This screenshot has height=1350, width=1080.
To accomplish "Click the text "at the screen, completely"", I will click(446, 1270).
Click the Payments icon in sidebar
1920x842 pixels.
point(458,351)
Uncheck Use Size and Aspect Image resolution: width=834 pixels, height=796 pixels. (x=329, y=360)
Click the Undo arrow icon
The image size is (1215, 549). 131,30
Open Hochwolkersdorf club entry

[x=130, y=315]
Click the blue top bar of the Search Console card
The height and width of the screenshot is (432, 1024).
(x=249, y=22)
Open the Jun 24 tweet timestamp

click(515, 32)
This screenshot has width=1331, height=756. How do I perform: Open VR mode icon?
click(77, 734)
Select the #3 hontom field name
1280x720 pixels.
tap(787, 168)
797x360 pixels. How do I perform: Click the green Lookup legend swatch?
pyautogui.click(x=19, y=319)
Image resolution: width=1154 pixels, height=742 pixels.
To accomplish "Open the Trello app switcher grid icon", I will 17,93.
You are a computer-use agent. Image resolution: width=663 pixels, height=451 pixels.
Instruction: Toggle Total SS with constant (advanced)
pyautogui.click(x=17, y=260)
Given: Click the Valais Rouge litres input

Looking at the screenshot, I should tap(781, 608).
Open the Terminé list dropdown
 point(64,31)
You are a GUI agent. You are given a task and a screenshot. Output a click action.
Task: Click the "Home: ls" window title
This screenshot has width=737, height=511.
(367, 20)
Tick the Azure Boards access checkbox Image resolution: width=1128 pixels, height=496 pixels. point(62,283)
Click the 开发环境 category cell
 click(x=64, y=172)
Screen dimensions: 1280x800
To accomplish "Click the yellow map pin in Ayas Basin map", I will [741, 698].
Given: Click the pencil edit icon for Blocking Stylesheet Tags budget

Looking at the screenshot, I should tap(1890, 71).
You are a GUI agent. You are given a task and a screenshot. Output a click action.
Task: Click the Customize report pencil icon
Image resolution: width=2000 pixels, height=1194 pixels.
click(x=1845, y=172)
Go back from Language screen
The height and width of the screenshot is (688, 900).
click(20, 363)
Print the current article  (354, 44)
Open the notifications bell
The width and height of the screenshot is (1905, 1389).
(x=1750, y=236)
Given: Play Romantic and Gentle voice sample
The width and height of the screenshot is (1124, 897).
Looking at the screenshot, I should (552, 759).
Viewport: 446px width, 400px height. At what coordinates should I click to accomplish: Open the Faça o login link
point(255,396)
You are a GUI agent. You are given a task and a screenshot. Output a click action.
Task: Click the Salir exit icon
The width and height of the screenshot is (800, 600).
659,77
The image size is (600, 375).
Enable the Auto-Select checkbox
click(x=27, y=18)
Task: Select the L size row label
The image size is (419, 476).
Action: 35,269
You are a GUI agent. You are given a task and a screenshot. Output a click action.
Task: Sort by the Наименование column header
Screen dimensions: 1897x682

---+---

Task instructions – Transcribe the data above in full, exactly as it appears.

Answer area –
This screenshot has height=1350, width=1080.
To accomplish "Click the text "at the screen, completely"", I will click(446, 1270).
Click the Payments icon in sidebar
1920x842 pixels.
point(458,351)
Uncheck Use Size and Aspect Image resolution: width=834 pixels, height=796 pixels. (x=329, y=360)
Click the Undo arrow icon
The image size is (1215, 549). 131,30
Open Hochwolkersdorf club entry

[x=130, y=315]
Click the blue top bar of the Search Console card
The height and width of the screenshot is (432, 1024).
(x=249, y=22)
Open the Jun 24 tweet timestamp

click(515, 32)
This screenshot has width=1331, height=756. How do I perform: Open VR mode icon?
click(77, 734)
Select the #3 hontom field name
1280x720 pixels.
tap(787, 168)
797x360 pixels. How do I perform: Click the green Lookup legend swatch?
pyautogui.click(x=19, y=319)
Image resolution: width=1154 pixels, height=742 pixels.
To accomplish "Open the Trello app switcher grid icon", I will 17,93.
You are a computer-use agent. Image resolution: width=663 pixels, height=451 pixels.
Instruction: Toggle Total SS with constant (advanced)
pyautogui.click(x=17, y=260)
Given: Click the Valais Rouge litres input

Looking at the screenshot, I should tap(781, 608).
Open the Terminé list dropdown
 point(64,31)
You are a GUI agent. You are given a task and a screenshot. Output a click action.
Task: Click the "Home: ls" window title
This screenshot has width=737, height=511.
(367, 20)
Tick the Azure Boards access checkbox Image resolution: width=1128 pixels, height=496 pixels. point(62,283)
Click the 开发环境 category cell
 click(x=64, y=172)
Screen dimensions: 1280x800
To accomplish "Click the yellow map pin in Ayas Basin map", I will [741, 698].
Given: Click the pencil edit icon for Blocking Stylesheet Tags budget

Looking at the screenshot, I should tap(1890, 71).
You are a GUI agent. You are given a task and a screenshot. Output a click action.
Task: Click the Customize report pencil icon
Image resolution: width=2000 pixels, height=1194 pixels.
click(x=1845, y=172)
Go back from Language screen
The height and width of the screenshot is (688, 900).
click(20, 363)
Print the current article  (354, 44)
Open the notifications bell
The width and height of the screenshot is (1905, 1389).
(x=1750, y=236)
Given: Play Romantic and Gentle voice sample
The width and height of the screenshot is (1124, 897).
Looking at the screenshot, I should (552, 759).
Viewport: 446px width, 400px height. At what coordinates should I click to accomplish: Open the Faça o login link
point(255,396)
You are a GUI agent. You are given a task and a screenshot. Output a click action.
Task: Click the Salir exit icon
The width and height of the screenshot is (800, 600).
659,77
The image size is (600, 375).
Enable the Auto-Select checkbox
click(x=27, y=18)
Task: Select the L size row label
The image size is (419, 476).
Action: 35,269
You are a GUI agent. You are given a task and a screenshot. Output a click action.
Task: Sort by the Наименование column header
Screen dimensions: 1897x682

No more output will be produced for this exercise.